Records for the exercise —

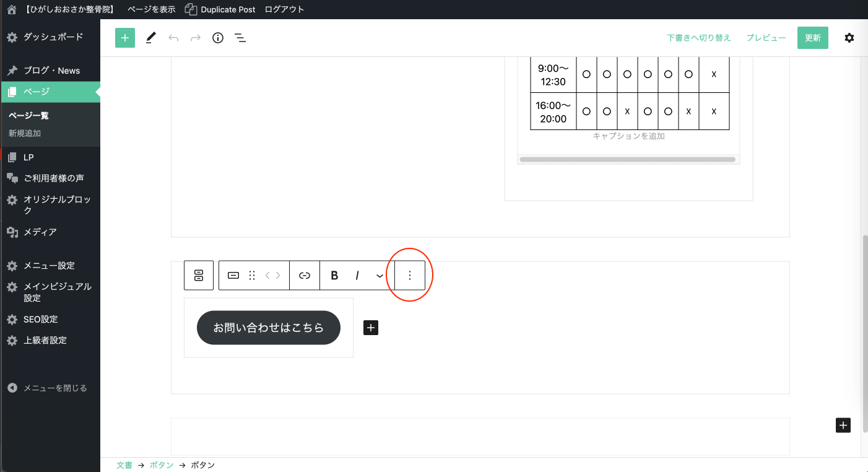Collapse sidebar with メニューを閉じる

54,388
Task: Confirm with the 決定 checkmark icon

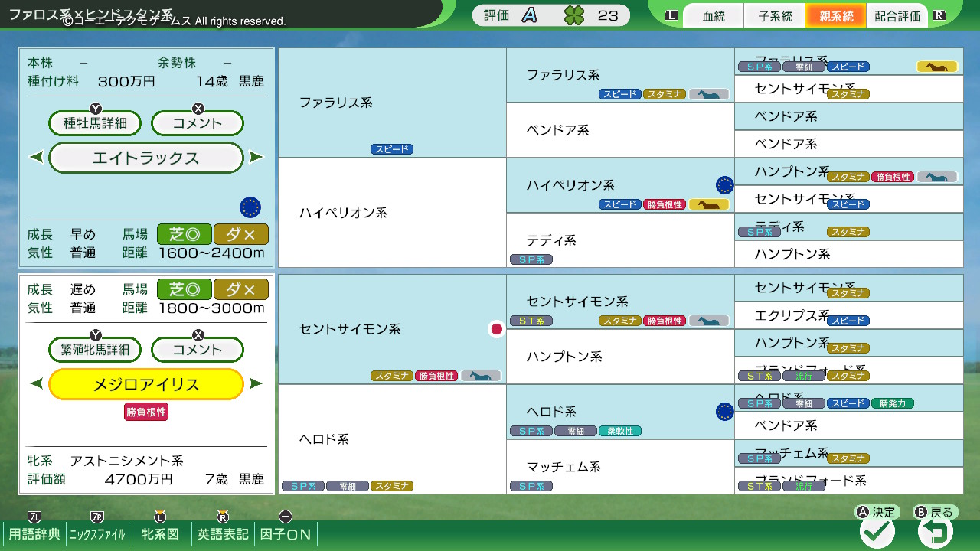Action: [877, 531]
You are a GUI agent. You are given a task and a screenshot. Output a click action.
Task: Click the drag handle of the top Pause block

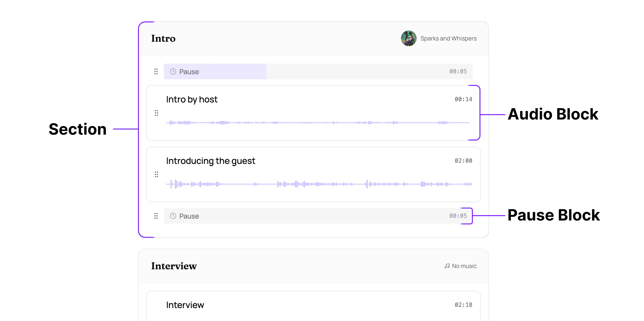tap(156, 71)
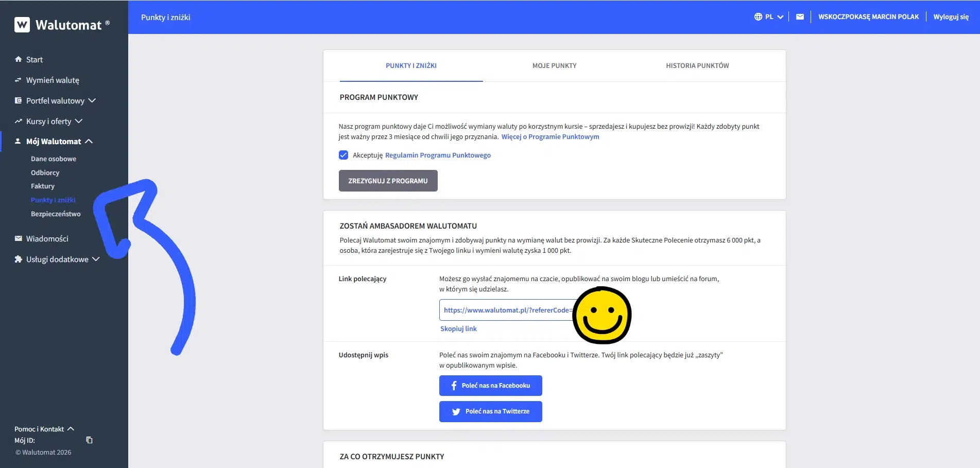Viewport: 980px width, 468px height.
Task: Click Zrezygnuj z programu button
Action: pyautogui.click(x=388, y=181)
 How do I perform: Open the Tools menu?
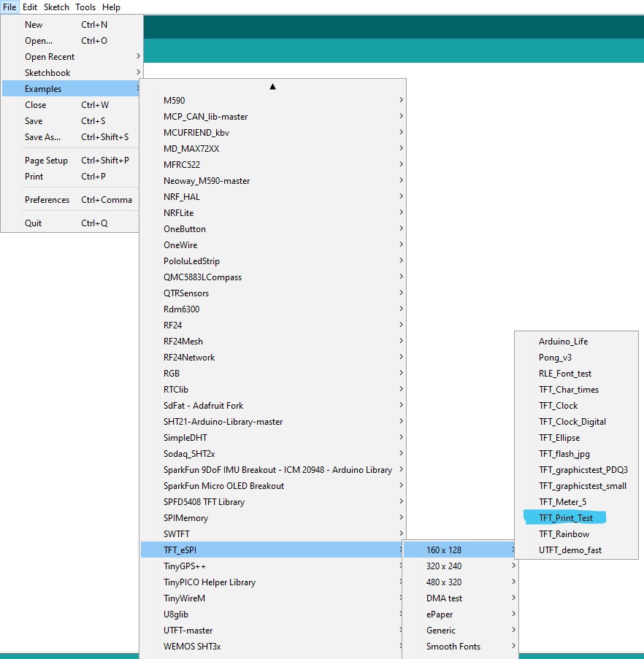(85, 7)
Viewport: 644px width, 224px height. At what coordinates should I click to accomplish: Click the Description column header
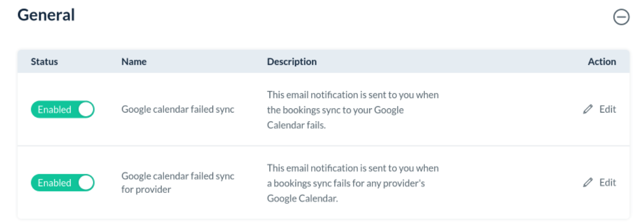point(292,62)
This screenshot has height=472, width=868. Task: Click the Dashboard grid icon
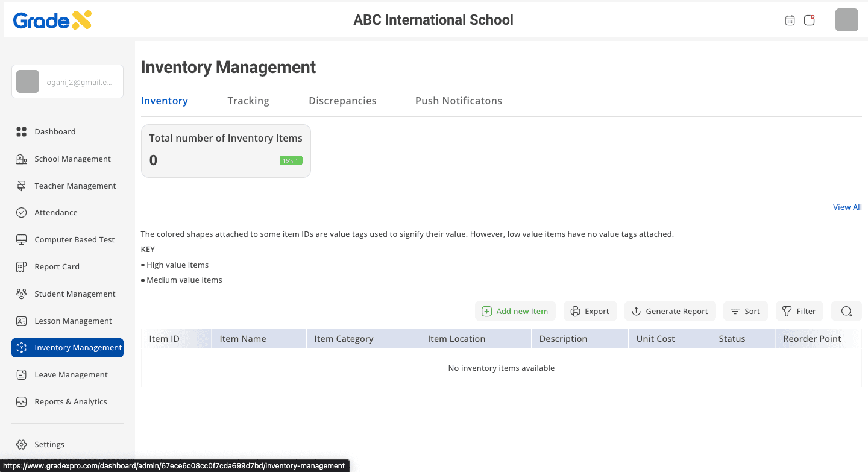pos(22,132)
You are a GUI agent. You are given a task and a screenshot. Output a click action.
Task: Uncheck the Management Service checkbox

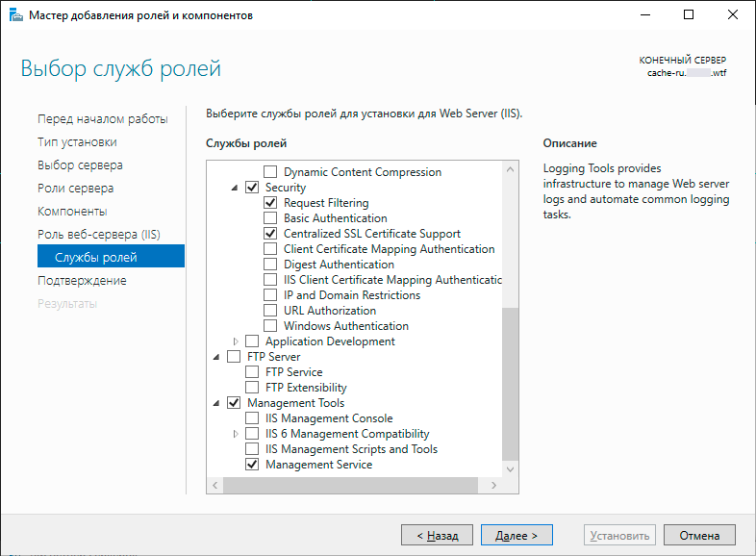(252, 465)
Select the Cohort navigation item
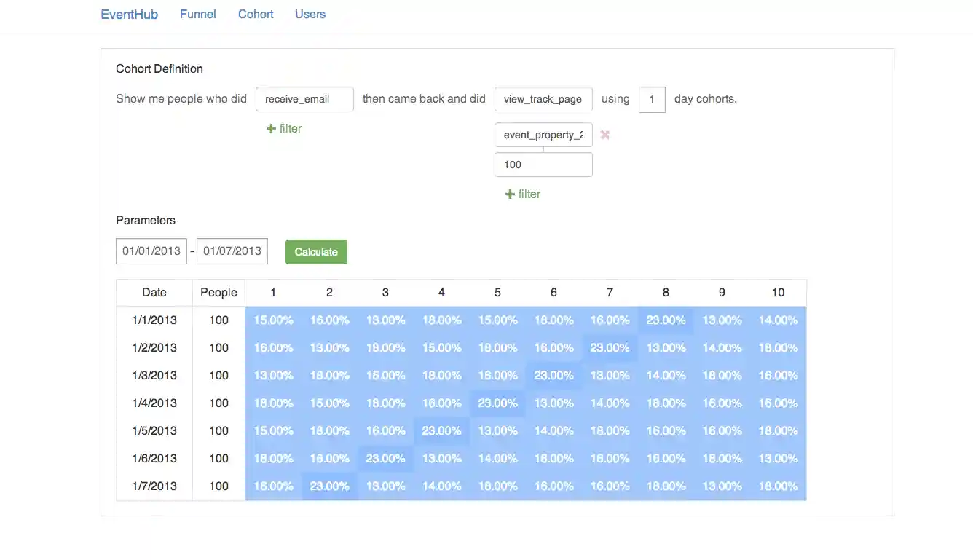The width and height of the screenshot is (973, 560). 255,14
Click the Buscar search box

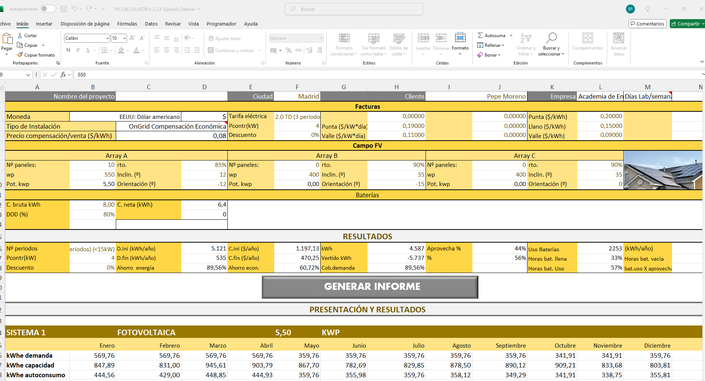[x=354, y=9]
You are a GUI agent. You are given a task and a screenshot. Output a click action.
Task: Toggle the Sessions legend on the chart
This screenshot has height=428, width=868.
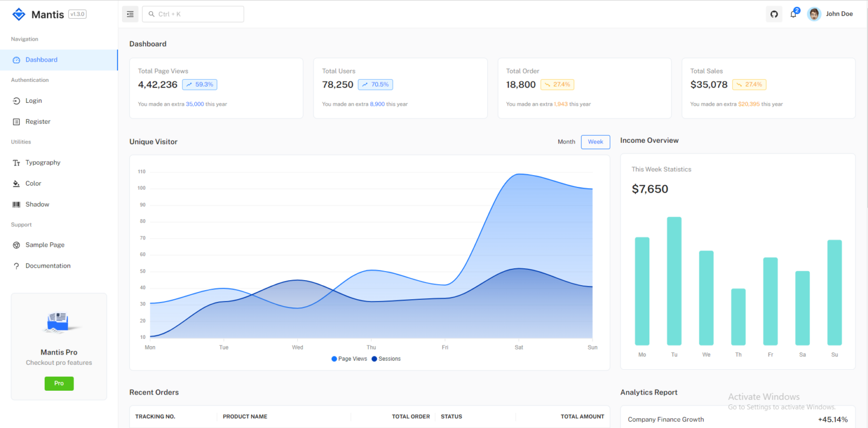pos(386,359)
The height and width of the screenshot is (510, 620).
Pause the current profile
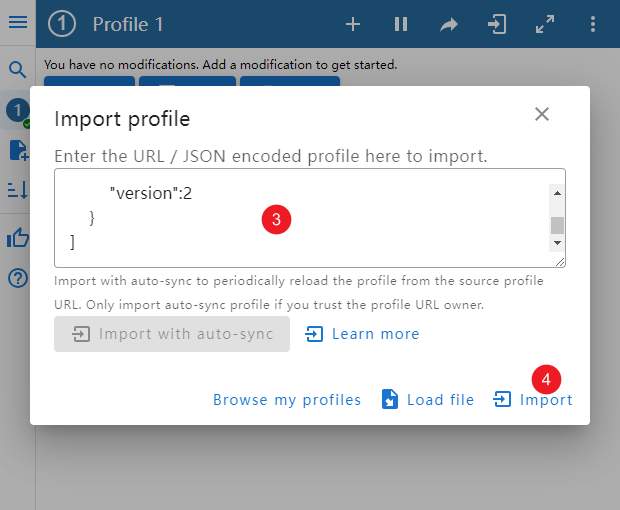pyautogui.click(x=400, y=24)
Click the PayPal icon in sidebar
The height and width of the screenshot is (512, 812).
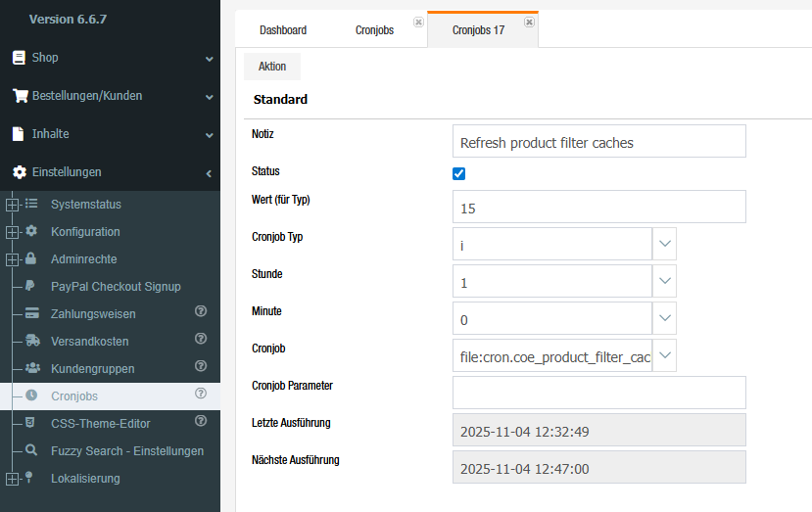click(x=31, y=287)
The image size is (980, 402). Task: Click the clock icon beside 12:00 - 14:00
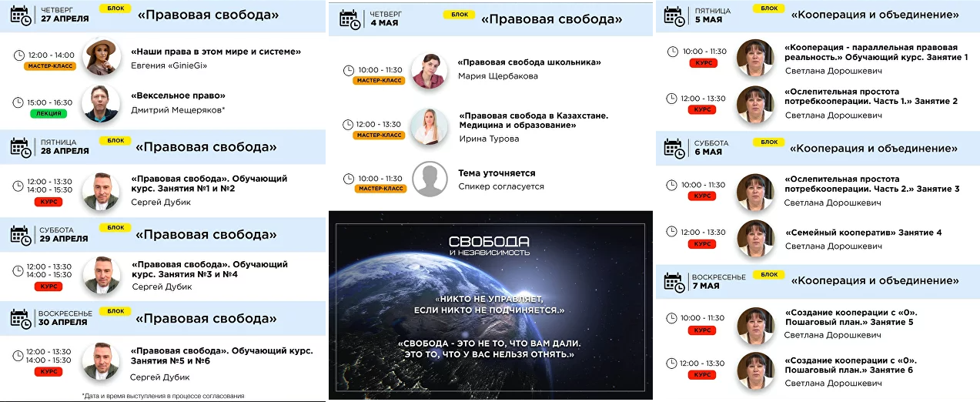21,55
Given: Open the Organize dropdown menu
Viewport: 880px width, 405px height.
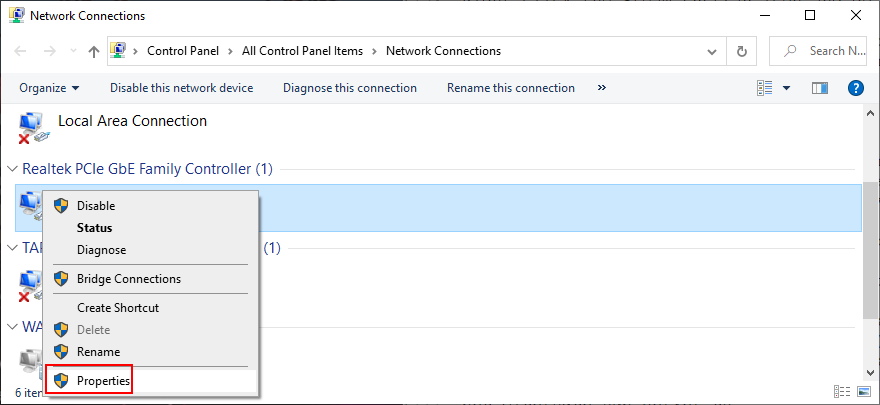Looking at the screenshot, I should point(49,88).
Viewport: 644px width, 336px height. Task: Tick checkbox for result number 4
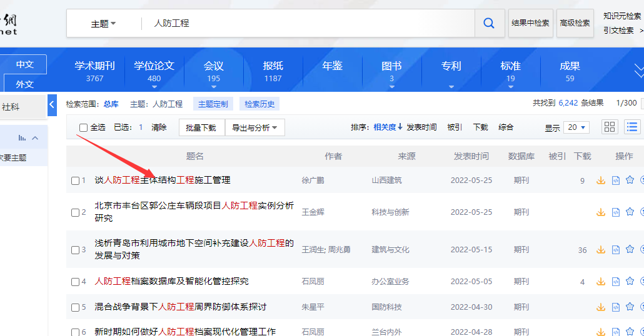click(75, 282)
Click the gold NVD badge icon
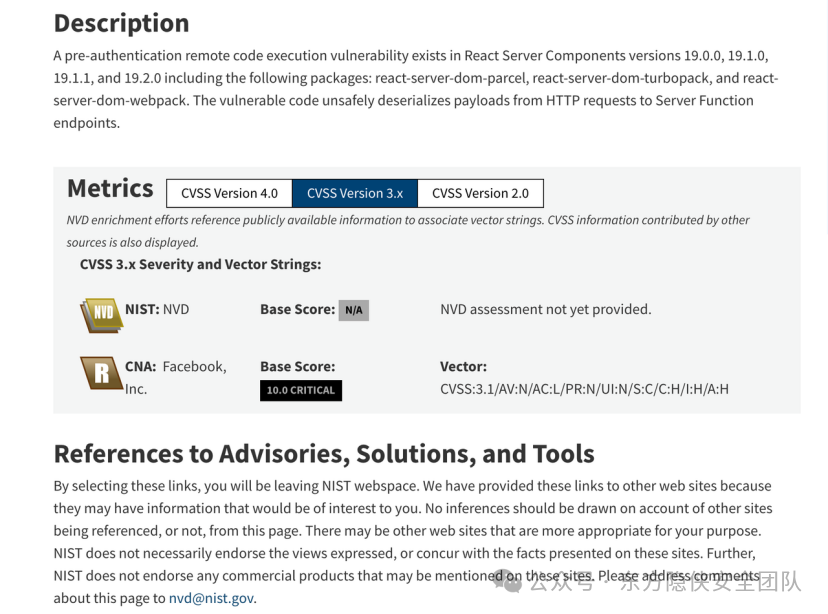This screenshot has width=828, height=614. [101, 315]
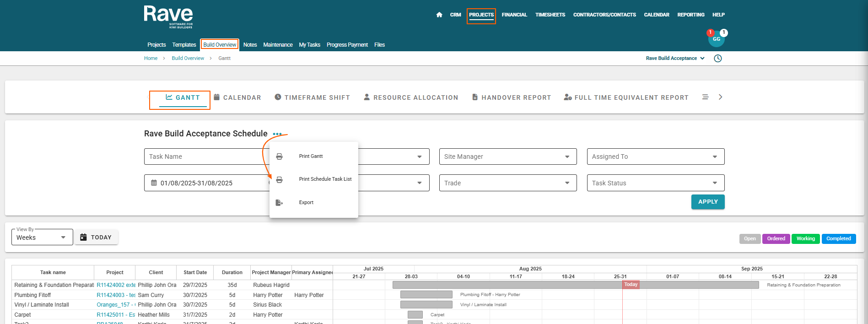Open the Timeframe Shift tab
868x324 pixels.
(312, 97)
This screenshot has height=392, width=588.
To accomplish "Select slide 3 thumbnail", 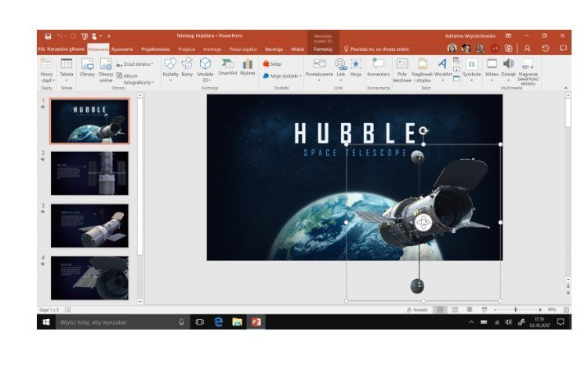I will (x=89, y=226).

What you have to do — What belongs in the answer is each line above from the line with "Pause the current profile" to the line with "Given: Open the Organize dropdown menu", inclusive, reproduced exactly and free of pictures.

Answer box —
Pause the current profile
pyautogui.click(x=400, y=24)
Click the PayPal icon in sidebar
The height and width of the screenshot is (512, 812).
click(x=31, y=287)
The image size is (980, 402). Task: Click the clock icon beside 12:00 - 14:00
21,55
Given: Open the Organize dropdown menu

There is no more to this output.